(Entries on where items appear)

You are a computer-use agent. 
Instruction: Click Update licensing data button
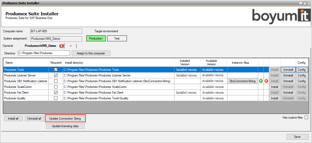pyautogui.click(x=65, y=126)
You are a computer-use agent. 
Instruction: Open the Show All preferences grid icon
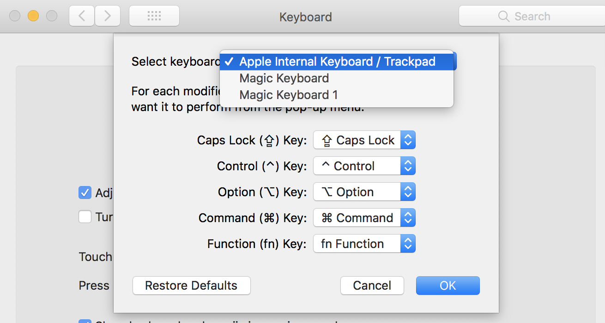(x=154, y=15)
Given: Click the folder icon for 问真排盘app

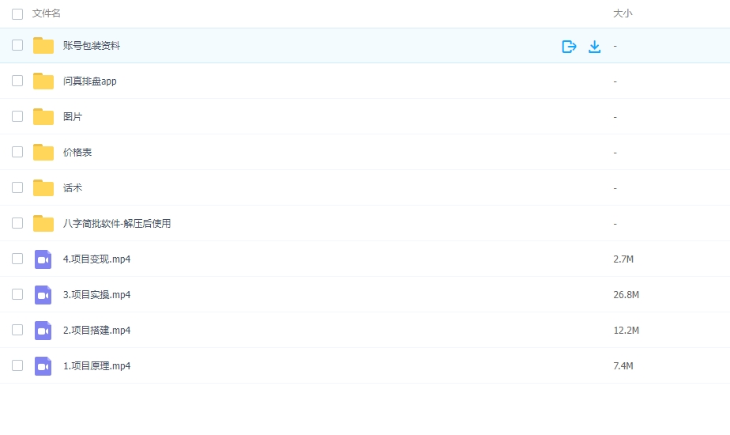Looking at the screenshot, I should pos(43,81).
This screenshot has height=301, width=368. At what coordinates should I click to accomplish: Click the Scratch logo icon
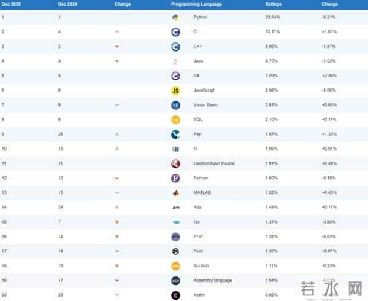[x=175, y=265]
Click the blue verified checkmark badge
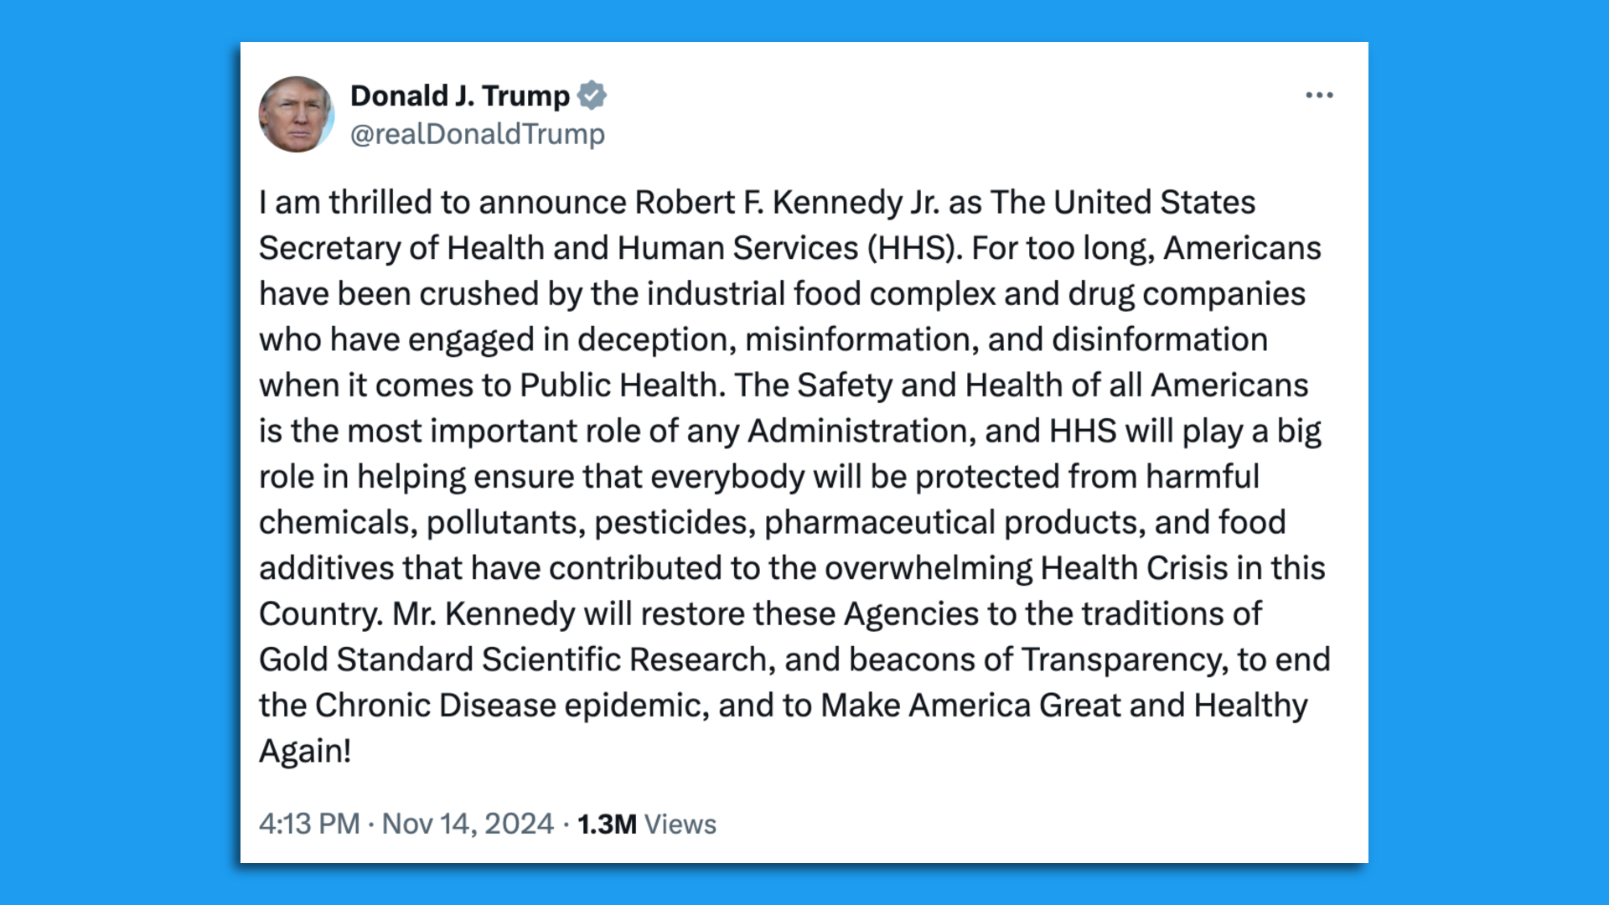The width and height of the screenshot is (1609, 905). (592, 96)
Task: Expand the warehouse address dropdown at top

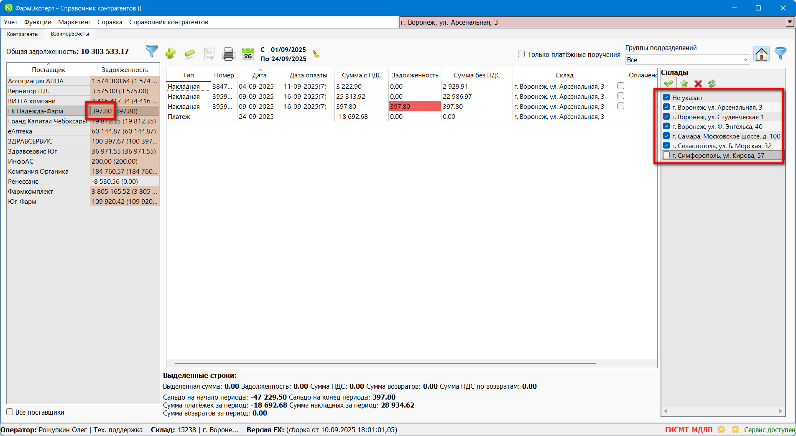Action: click(789, 22)
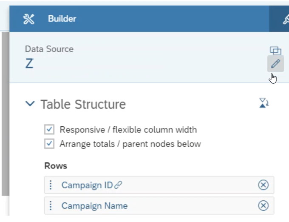Remove Campaign Name from Rows

pos(263,205)
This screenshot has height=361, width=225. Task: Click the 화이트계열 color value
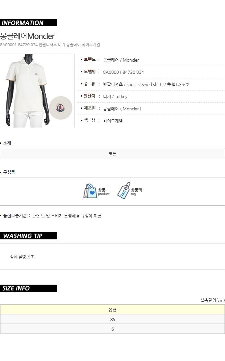113,121
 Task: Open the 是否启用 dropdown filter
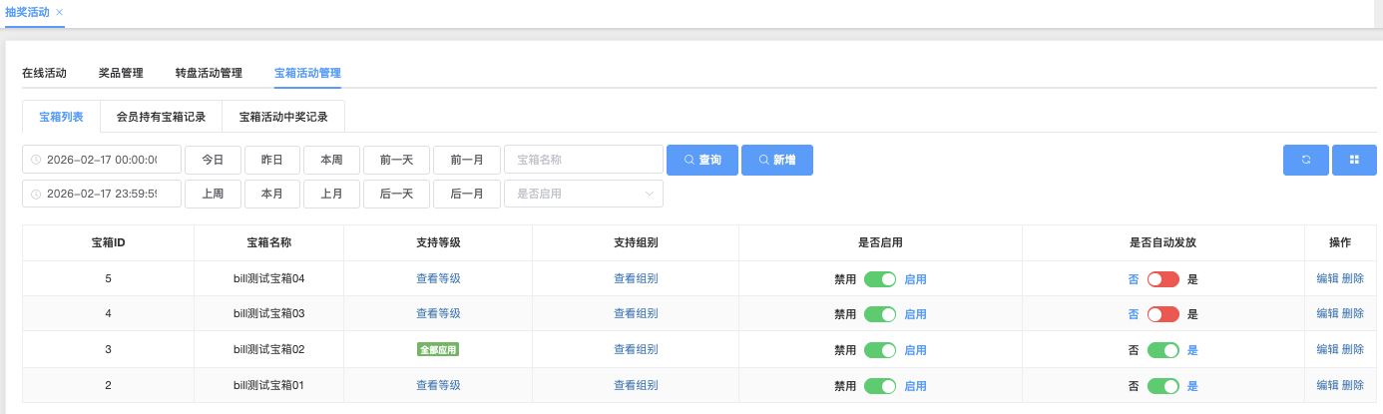[x=584, y=194]
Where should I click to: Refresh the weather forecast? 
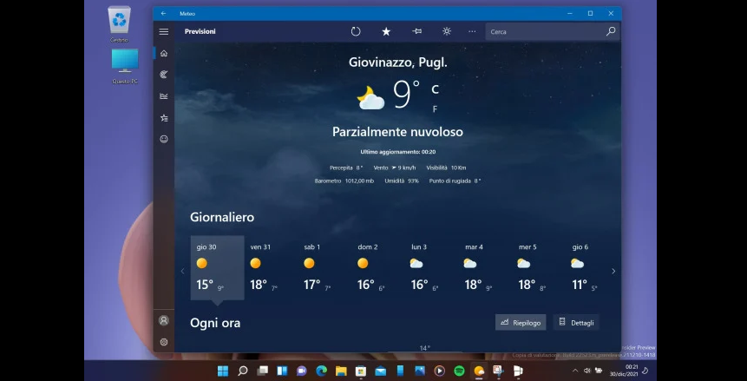[x=356, y=31]
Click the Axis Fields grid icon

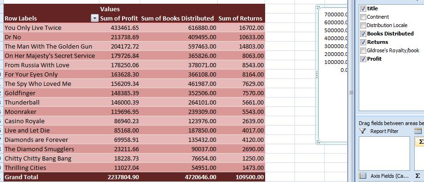tap(362, 175)
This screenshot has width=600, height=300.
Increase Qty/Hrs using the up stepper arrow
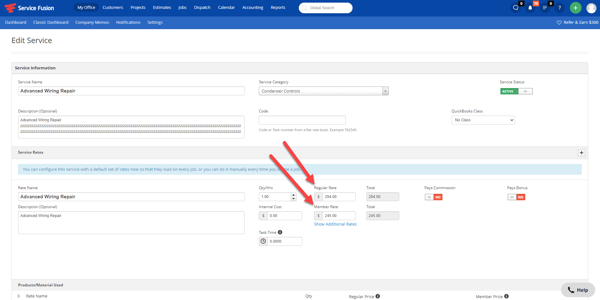tap(293, 195)
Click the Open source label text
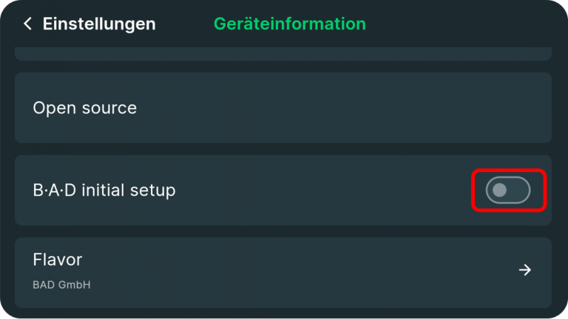 [84, 108]
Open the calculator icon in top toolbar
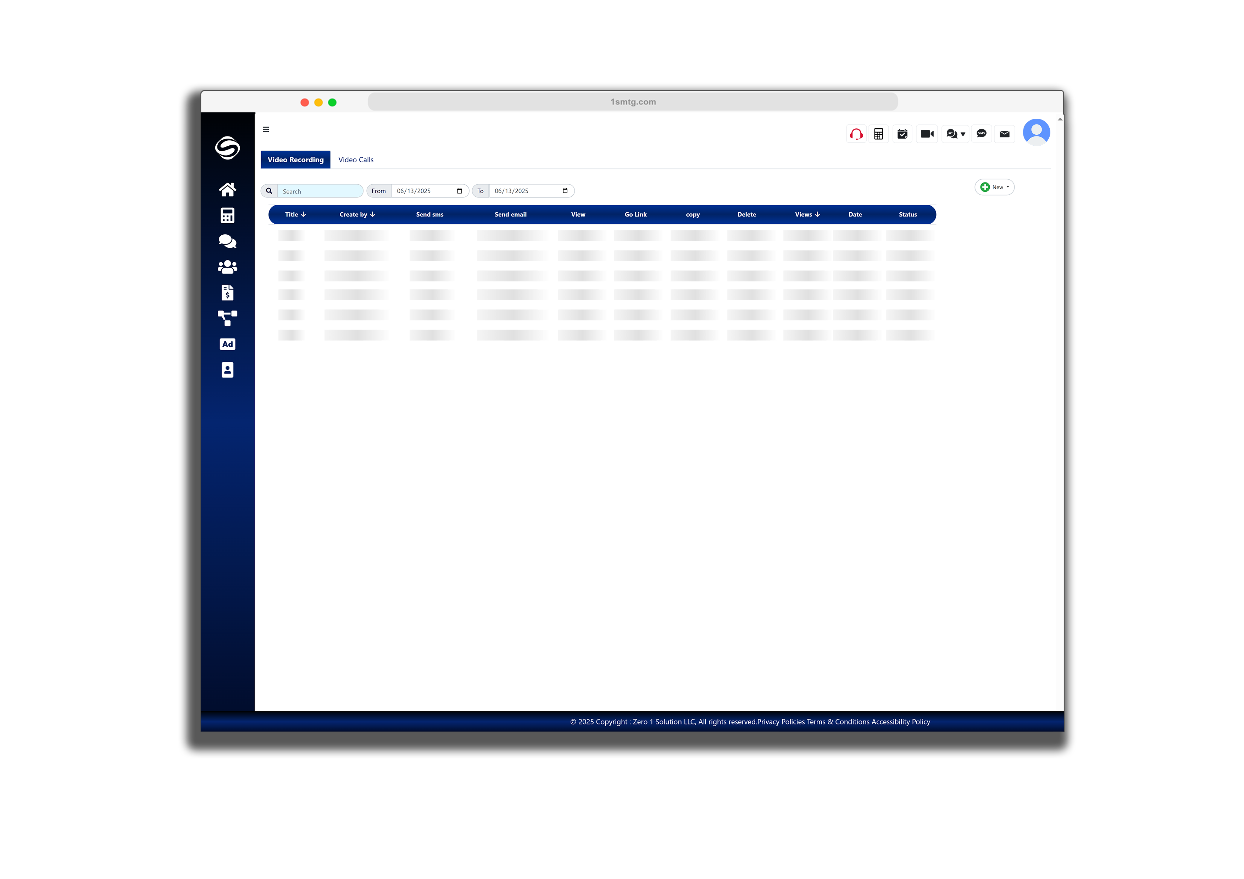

* Prompt
Print all of the lines above word for word, and leave the pictures out.

* The solution
You are a computer-use agent. 
Instruction: Click Update licensing data button
pyautogui.click(x=65, y=126)
You are a computer-use agent. 
Instruction: Open the Show All preferences grid icon
(x=154, y=15)
Given: Click the folder icon for 问真排盘app

Looking at the screenshot, I should pos(43,81).
This screenshot has height=301, width=368. At what coordinates should I click to accomplish: Click the Scratch logo icon
[x=175, y=265]
Click the blue verified checkmark badge
The width and height of the screenshot is (1609, 905). (592, 96)
Task: Expand the warehouse address dropdown at top

Action: click(789, 22)
Remove Campaign Name from Rows

pos(263,205)
This screenshot has height=361, width=225. Task: Click the 화이트계열 color value
113,121
 Task: Open the 是否启用 dropdown filter
[x=584, y=194]
Where should I click to: Refresh the weather forecast? 
[x=356, y=31]
Click the Axis Fields grid icon

tap(362, 175)
This screenshot has width=600, height=300.
Increase Qty/Hrs using the up stepper arrow
tap(293, 195)
Click the Open source label text
 [84, 108]
Open the calculator icon in top toolbar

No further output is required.